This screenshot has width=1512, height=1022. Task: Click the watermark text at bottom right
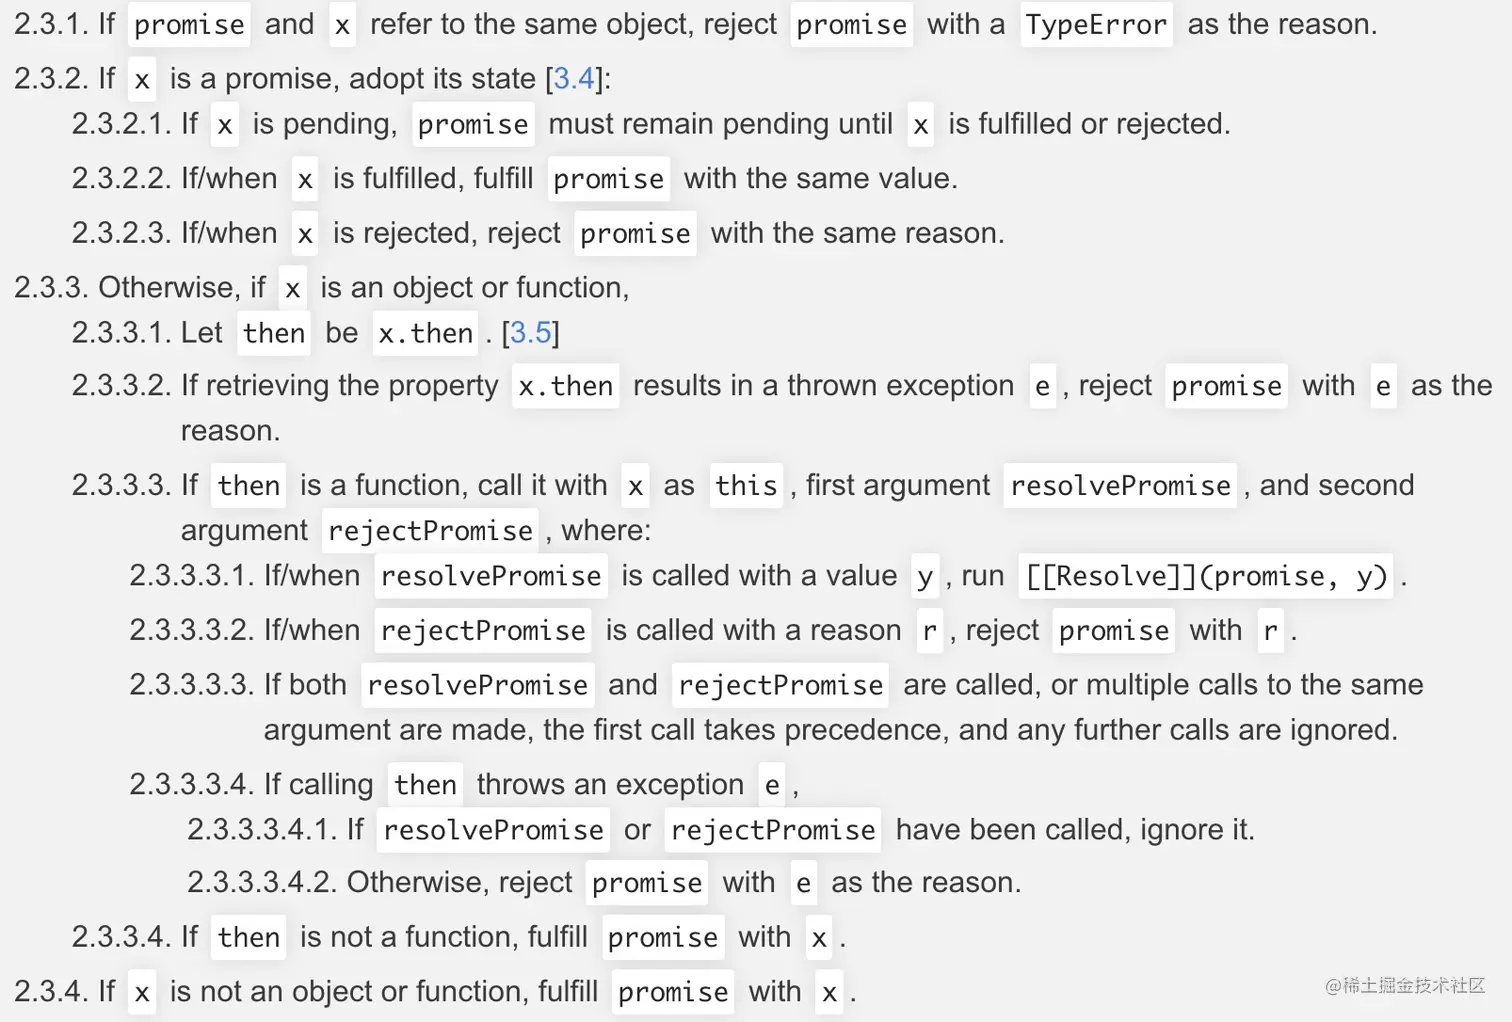1404,985
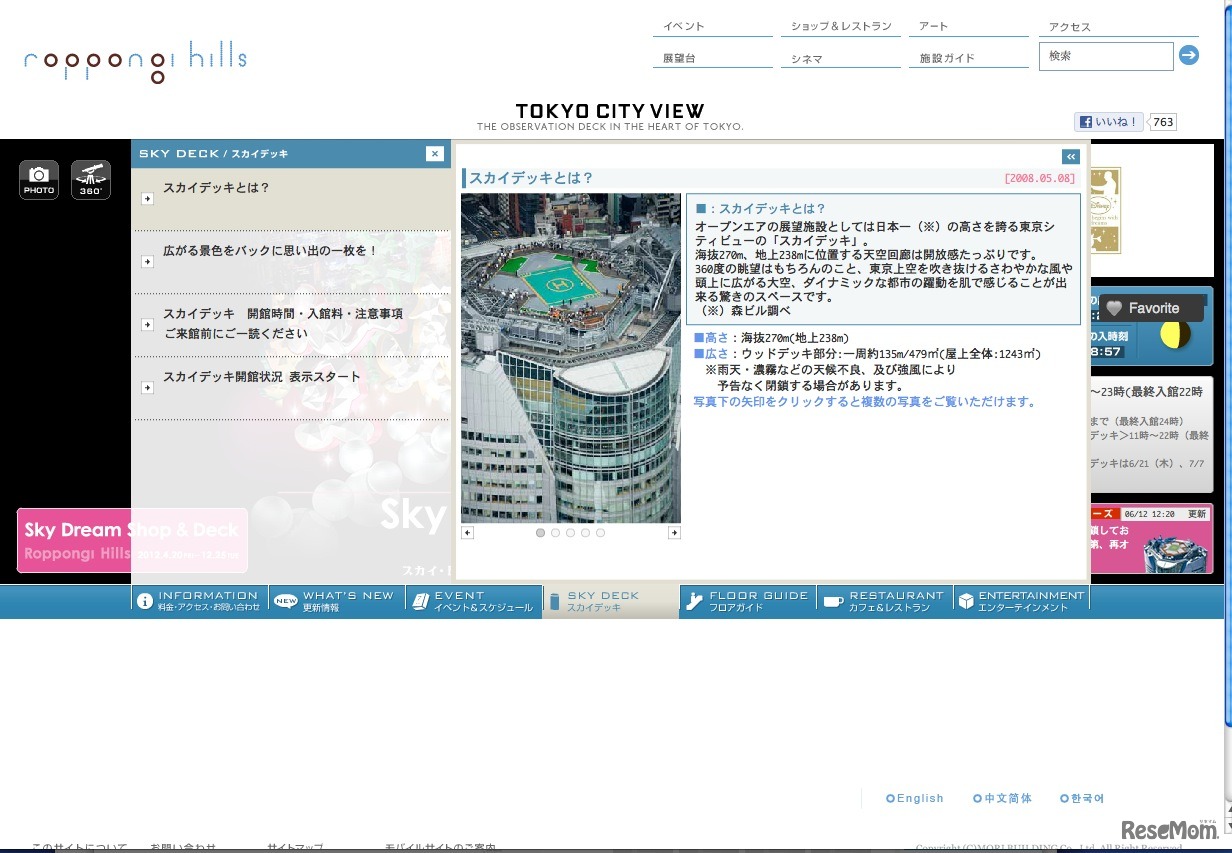Select the first photo pagination dot

tap(541, 533)
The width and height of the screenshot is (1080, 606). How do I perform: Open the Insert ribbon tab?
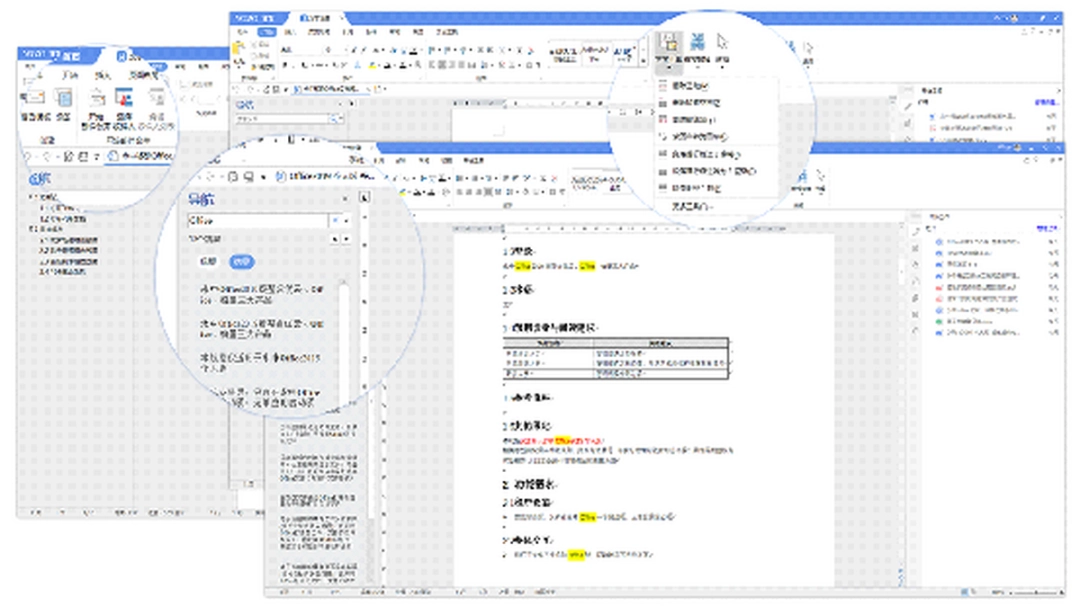click(x=289, y=31)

++++++

(What is asked): Recast all the lines above as a Markdown table with two columns, Row and Line, numbering each row and skipping blank lines. Leave the pictures out of the table.

(Solution to this exercise):
| Row | Line |
|---|---|
| 1 | This screenshot has width=1512, height=1022. Task: Click the watermark text at bottom right |
| 2 | 1404,985 |
| 3 | Select the first photo pagination dot |
| 4 | tap(541, 533) |
| 5 | The width and height of the screenshot is (1080, 606). How do I perform: Open the Insert ribbon tab? |
| 6 | click(x=289, y=31) |